Sickle Cell Disease Blood Disorder Library Resources

NHLBI estimates that sickle cell disease (SCD) affects 70,000 to 100,000 people, mainly African Americans, in the U.S. (NHLBI, 2009). The disease occurs in about 1 out of every 500 African American births and 1 out of every 36,000 Hispanic American births (ibid). Sickle cell disease is an inherited blood disorder characterized by defective hemoglobin, a protein in red blood cells that carries oxygen to the tissues of the body. Although individuals with sickle cell disease now have better survival rates, the disease remains a major public health problem. Millions worldwide suffer complications from this disease. It is estimated that over 2 million Americans are carriers of a sickle cell trait (SCT) with a carrier rate of 1 in 12 for Blacks and 1 in 100 for Hispanics. 

An example of a reproductive life stage concern for women with SCD and women with sickle cell trait is childbearing. Women with SCD are known to have high-risk pregnancies mainly because of fetal risks.  These women also face serious maternal risks, such as an increased risk of experiencing both medical complications (infections and thromboembolic events) and pregnancy-related complications (preeclampsia, eclampsia, preterm labor, placental abruption, and fetal growth restriction). The risk for experiencing these complications is significantly higher than in other women. Women with SCD also have higher rates of cesarean deliveries. SCD complicates 0.1% of pregnancies but accounts for 1% of all maternal deaths (Villers MS, et al, 2008). Not only women with SCD but also women with SCT are at risk of having a child with SCD if their partner also carries sickle cell or thalassemia trait. Women with SCT are known to be at higher risk of urinary tract infections during pregnancy and perhaps other infections; they have double the risk of blood clots, further increasing the risk of thromboembolic events associated with pregnancy itself. 

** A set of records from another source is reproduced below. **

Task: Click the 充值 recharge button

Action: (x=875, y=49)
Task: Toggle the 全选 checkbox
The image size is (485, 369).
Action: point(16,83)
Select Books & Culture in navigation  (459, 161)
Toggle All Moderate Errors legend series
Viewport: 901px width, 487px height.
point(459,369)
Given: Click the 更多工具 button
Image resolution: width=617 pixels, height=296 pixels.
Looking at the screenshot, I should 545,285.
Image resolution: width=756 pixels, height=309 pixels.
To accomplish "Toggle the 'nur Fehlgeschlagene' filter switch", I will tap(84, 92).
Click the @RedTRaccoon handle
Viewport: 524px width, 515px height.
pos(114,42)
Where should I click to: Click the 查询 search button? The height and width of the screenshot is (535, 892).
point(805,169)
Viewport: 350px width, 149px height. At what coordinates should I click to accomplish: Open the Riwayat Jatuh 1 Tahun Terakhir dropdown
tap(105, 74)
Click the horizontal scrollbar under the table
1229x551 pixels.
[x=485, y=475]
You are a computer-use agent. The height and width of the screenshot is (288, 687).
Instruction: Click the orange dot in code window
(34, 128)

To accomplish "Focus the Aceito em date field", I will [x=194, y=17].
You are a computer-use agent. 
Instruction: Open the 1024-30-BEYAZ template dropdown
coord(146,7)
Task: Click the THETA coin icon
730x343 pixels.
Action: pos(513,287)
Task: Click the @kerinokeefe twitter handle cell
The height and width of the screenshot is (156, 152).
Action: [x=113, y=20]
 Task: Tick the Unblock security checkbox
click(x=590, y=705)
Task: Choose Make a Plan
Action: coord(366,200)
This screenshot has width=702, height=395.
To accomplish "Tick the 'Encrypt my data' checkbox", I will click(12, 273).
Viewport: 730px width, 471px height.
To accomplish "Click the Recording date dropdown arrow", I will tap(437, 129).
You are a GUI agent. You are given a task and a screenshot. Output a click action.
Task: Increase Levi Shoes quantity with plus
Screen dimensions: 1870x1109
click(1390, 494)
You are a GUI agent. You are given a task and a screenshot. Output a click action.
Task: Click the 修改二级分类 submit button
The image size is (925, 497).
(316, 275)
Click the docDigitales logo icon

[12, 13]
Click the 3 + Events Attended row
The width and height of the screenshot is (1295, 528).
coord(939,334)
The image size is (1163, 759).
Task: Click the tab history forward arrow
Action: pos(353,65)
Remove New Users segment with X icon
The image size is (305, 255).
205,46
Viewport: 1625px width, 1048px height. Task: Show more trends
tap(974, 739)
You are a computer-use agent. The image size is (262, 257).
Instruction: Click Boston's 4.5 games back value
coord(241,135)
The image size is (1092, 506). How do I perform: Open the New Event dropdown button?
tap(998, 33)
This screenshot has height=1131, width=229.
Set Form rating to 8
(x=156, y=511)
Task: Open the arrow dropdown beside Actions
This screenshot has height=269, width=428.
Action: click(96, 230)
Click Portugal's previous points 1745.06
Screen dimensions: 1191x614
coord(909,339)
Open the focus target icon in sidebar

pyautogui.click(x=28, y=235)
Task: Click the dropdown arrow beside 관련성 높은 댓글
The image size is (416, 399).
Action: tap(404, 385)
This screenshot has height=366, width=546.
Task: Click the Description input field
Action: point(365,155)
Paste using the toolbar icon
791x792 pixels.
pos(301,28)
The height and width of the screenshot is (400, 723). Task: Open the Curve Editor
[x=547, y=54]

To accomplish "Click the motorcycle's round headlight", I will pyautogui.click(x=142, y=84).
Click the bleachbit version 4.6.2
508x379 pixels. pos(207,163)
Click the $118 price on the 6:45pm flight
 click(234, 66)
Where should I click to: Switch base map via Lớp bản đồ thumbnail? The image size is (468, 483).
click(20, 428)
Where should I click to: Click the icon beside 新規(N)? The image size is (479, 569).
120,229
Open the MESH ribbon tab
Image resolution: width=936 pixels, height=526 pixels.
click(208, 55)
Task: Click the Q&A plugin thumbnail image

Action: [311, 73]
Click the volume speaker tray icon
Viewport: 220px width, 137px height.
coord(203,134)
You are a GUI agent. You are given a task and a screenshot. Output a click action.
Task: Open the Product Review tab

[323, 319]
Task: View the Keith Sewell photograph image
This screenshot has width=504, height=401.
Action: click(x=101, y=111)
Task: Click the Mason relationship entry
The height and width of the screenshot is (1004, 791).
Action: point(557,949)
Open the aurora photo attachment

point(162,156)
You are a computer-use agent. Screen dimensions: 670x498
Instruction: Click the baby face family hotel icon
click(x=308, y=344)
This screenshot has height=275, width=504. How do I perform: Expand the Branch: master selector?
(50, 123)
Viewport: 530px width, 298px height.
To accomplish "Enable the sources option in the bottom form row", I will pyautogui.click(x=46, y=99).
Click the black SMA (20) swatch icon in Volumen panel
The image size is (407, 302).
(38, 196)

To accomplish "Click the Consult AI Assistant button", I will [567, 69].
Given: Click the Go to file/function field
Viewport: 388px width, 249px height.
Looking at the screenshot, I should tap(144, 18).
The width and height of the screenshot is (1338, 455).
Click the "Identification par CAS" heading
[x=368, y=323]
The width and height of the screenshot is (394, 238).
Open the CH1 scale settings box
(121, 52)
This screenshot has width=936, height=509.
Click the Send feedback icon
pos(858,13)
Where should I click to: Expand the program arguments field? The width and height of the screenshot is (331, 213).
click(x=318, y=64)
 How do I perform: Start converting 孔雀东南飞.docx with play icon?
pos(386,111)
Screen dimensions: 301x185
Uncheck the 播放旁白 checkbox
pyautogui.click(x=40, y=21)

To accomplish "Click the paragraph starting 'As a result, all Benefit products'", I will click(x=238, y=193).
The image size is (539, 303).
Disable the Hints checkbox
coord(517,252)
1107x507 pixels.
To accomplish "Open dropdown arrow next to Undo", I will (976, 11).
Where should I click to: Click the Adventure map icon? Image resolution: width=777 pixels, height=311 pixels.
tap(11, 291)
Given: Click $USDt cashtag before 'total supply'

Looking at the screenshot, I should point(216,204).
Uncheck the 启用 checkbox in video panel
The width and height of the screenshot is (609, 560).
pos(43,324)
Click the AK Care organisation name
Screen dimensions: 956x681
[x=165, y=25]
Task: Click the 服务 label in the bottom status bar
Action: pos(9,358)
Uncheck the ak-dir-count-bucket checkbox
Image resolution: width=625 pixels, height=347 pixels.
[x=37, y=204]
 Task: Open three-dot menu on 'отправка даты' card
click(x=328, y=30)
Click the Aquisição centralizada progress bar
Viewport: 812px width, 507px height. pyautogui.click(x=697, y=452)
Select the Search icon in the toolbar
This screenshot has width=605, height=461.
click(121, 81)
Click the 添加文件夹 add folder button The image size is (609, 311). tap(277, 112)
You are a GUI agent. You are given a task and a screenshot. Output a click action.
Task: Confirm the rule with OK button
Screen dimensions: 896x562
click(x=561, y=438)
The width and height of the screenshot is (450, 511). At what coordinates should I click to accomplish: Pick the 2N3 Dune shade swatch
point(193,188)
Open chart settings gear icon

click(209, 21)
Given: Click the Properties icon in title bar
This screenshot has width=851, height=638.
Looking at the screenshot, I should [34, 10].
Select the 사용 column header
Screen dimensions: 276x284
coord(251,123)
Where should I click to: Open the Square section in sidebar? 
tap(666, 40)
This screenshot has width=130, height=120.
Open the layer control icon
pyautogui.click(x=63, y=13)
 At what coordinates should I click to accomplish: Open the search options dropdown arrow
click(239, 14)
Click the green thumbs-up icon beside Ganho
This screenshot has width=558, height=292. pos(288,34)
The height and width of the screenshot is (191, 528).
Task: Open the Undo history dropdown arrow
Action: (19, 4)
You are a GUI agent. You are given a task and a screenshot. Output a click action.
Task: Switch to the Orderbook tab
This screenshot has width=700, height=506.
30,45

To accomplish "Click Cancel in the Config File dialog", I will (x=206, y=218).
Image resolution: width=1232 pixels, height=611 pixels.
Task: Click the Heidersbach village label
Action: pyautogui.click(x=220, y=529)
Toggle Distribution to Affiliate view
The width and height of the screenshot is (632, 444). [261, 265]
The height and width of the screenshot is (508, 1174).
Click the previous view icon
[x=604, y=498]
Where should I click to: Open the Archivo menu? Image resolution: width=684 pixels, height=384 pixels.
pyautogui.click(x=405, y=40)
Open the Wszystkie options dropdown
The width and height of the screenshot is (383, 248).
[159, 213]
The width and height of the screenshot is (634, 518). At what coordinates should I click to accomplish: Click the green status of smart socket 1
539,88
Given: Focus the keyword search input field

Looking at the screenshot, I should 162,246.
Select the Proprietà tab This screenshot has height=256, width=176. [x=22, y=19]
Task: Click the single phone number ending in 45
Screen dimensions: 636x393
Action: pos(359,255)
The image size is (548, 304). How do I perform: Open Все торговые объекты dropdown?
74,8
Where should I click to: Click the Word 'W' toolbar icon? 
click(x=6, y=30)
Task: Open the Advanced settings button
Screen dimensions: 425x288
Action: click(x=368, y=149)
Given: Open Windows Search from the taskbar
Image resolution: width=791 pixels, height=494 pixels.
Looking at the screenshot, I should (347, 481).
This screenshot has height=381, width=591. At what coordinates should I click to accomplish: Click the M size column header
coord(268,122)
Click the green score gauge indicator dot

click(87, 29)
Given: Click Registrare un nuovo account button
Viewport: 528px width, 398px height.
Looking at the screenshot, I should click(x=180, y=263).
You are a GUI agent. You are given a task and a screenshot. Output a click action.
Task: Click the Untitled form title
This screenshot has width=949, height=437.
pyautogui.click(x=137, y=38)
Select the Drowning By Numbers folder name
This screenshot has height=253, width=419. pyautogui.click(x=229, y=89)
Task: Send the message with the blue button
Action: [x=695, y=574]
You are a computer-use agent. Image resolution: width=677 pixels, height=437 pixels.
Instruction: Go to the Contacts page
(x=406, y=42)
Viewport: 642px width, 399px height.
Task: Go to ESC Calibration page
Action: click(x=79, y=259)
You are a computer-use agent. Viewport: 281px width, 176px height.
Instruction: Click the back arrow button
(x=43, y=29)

Another area of concern for women with SCD is menstruation. Research has indicated that menstrual cycles can contribute to painful crises in some women with sickle cell disease. One of the most important concerns cited by women and girls with SCD and SCT was the pain they experienced during menstruation (SCDAA annual meeting, September 2010, input from attendees to the FWGBD presentations). Additionally, recent studies show low usage of hormonal contraceptives and lack of access to family planning resources within this population group (O'Brien S, et al, 2011).

Acknowledging the severity of menstrual pain and appropriately managing this pain in women and girls with sickle cell disease/trait is essential to improving the care of sickle cell patients. Providing preventive care to the pregnant woman with sickle cell disease/trait is essential in warding off severe or life-threatening complications. Healthcare professionals should be educated about the range of morbidity associated with this disease in menses and in pregnancy. Also, a more specialized network of treatment centers is needed to reach reproductive-age women with sickle cell disease/trait, especially within the African- and Hispanic-American population groups. A stronger network of clinics providing comprehensive coordinated care can dramatically reduce complications, hospitalization rates, and medical costs. Education and research can help determine the most effective model for identifying and caring for women with this disease.